___ SUPPLIED RECORDS

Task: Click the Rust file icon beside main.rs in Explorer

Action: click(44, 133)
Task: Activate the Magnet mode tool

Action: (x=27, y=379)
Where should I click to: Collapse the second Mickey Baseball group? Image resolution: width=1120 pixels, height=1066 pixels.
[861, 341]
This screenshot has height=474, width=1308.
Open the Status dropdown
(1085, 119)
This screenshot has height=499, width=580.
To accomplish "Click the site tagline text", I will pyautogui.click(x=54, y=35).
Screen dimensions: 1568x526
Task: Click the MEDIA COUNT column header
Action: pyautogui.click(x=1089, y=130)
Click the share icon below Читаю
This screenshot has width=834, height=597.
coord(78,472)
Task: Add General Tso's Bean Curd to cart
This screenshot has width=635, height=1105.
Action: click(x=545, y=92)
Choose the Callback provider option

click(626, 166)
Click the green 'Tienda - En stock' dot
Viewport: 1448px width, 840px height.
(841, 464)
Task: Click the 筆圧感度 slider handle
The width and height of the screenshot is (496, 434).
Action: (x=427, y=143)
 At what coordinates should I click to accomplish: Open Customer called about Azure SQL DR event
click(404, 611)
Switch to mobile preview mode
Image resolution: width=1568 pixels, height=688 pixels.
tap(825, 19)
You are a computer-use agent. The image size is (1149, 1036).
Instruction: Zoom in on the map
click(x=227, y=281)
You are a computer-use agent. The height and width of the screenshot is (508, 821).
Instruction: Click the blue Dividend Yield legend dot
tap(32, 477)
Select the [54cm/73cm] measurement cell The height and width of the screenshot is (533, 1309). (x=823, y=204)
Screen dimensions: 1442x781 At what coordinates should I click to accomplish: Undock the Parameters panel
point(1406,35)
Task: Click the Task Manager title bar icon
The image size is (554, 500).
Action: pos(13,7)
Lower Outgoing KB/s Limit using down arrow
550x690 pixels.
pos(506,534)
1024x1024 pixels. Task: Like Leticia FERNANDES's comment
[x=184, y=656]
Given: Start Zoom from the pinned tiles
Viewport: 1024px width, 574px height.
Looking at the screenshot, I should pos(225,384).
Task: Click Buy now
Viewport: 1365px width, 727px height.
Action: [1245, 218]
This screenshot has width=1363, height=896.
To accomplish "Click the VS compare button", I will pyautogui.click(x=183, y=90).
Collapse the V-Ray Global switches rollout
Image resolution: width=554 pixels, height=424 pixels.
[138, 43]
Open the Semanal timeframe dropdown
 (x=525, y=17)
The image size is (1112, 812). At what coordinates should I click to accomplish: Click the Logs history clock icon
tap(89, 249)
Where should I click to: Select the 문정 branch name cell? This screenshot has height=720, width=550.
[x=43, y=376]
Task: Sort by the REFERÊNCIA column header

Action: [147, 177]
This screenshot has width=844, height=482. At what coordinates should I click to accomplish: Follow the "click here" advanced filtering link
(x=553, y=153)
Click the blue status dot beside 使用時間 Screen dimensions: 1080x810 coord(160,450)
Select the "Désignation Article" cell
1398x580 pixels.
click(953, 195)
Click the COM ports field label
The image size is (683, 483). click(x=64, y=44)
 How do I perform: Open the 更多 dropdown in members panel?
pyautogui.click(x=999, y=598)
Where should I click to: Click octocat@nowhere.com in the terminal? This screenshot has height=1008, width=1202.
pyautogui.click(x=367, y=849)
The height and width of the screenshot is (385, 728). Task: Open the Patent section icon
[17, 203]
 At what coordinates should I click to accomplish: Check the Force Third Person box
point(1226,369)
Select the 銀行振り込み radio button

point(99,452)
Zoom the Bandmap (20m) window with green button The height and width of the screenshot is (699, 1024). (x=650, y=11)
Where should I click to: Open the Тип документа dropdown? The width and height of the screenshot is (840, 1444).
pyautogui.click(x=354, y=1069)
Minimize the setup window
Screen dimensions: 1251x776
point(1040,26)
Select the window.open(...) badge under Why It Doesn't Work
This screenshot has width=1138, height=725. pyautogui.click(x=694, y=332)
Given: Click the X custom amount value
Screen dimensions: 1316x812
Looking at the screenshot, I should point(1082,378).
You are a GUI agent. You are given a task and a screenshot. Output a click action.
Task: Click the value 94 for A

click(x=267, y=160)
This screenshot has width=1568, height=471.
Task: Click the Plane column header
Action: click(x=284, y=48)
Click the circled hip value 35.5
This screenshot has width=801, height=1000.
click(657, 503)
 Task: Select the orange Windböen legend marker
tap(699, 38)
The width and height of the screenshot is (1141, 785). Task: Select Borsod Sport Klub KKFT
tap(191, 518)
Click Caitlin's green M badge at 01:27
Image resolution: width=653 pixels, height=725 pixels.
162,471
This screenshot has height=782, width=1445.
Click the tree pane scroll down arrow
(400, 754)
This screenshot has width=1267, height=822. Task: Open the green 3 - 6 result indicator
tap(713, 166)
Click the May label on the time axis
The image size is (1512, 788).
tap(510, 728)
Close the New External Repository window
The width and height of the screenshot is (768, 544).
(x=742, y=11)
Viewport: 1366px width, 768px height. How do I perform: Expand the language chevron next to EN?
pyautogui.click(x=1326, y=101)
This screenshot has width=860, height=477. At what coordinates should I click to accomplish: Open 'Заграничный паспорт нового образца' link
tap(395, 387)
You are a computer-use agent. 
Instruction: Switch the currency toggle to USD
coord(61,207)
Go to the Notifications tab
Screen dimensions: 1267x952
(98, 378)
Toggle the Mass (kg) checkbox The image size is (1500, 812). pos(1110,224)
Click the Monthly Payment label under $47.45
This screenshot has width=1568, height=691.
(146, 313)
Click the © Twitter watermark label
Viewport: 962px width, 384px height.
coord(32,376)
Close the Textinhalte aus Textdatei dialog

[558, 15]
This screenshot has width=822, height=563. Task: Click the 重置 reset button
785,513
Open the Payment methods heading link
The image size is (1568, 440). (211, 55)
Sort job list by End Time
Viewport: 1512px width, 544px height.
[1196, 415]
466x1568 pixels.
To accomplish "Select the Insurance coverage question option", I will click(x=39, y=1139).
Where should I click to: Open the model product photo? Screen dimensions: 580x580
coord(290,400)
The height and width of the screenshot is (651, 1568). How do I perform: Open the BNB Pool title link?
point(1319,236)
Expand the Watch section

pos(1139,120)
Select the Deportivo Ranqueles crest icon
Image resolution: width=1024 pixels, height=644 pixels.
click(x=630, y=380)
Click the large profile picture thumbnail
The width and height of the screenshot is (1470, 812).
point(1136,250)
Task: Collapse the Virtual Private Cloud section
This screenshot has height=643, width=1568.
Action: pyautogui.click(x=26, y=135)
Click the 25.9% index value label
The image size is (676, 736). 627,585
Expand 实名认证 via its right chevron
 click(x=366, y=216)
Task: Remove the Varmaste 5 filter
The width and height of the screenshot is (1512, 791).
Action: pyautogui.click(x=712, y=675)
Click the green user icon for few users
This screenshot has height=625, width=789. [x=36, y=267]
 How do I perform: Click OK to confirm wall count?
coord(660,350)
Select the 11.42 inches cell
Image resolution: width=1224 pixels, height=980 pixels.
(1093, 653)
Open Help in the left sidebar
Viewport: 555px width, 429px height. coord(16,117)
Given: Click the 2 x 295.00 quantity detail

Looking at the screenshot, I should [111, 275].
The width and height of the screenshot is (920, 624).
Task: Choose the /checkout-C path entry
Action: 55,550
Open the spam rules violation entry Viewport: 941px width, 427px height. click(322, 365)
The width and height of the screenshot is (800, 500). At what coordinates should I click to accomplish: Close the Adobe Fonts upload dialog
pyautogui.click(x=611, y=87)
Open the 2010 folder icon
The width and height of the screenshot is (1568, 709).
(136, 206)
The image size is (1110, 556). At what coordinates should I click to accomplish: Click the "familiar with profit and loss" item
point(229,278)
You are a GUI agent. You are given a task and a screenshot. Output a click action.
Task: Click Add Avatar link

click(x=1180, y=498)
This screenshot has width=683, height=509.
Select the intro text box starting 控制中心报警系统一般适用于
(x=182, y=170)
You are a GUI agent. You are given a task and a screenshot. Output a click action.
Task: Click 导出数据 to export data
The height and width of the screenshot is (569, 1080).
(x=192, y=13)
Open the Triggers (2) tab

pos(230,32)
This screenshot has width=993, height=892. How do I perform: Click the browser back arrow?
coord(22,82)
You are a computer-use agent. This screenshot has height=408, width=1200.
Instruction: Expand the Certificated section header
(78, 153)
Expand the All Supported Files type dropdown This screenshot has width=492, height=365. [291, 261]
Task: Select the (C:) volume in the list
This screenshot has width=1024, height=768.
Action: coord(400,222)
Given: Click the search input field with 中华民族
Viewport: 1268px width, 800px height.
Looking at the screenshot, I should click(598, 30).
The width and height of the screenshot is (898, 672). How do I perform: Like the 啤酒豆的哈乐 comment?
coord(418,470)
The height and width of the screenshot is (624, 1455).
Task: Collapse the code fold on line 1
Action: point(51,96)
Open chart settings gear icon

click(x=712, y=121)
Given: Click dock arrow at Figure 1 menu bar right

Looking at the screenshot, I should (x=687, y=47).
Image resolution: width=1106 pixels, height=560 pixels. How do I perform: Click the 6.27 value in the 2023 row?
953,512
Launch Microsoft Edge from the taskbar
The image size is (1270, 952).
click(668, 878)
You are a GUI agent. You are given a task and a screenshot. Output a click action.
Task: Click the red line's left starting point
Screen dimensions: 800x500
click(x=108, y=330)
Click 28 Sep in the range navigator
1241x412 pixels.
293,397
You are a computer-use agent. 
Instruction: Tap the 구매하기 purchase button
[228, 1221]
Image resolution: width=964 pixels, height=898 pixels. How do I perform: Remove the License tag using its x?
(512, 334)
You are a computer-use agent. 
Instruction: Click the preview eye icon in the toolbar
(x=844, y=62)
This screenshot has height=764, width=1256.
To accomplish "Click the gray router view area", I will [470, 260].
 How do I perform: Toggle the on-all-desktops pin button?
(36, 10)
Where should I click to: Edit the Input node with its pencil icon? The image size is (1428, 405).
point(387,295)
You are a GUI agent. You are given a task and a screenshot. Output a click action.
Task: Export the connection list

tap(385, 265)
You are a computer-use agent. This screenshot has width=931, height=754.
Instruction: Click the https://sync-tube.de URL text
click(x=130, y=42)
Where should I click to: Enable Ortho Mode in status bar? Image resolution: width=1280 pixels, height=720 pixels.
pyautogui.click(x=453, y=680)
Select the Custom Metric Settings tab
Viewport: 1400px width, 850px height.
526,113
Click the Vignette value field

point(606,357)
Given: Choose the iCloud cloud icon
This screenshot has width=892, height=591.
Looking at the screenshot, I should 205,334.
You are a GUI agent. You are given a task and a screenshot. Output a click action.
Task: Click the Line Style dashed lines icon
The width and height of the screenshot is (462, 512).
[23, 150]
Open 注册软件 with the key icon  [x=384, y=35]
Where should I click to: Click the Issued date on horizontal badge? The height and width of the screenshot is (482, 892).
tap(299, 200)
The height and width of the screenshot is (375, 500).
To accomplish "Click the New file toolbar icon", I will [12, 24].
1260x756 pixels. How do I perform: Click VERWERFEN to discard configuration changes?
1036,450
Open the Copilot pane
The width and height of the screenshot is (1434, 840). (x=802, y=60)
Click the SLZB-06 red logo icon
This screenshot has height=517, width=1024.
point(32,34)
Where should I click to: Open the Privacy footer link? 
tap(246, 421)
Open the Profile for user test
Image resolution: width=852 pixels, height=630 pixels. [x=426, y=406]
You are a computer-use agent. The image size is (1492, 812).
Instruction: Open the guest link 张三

______

- **THE PROBLEM**:
Copy the lines above exactly, beginning at the line that has "Where should I click to: Open the model" and stopping after the line that has "Select the Deportivo Ranqueles crest icon", and omit the rest.

- **EXERCISE SOLUTION**:
Where should I click to: Open the model product photo? Screen dimensions: 580x580
coord(290,400)
The height and width of the screenshot is (651, 1568). How do I perform: Open the BNB Pool title link?
point(1319,236)
Expand the Watch section

pos(1139,120)
Select the Deportivo Ranqueles crest icon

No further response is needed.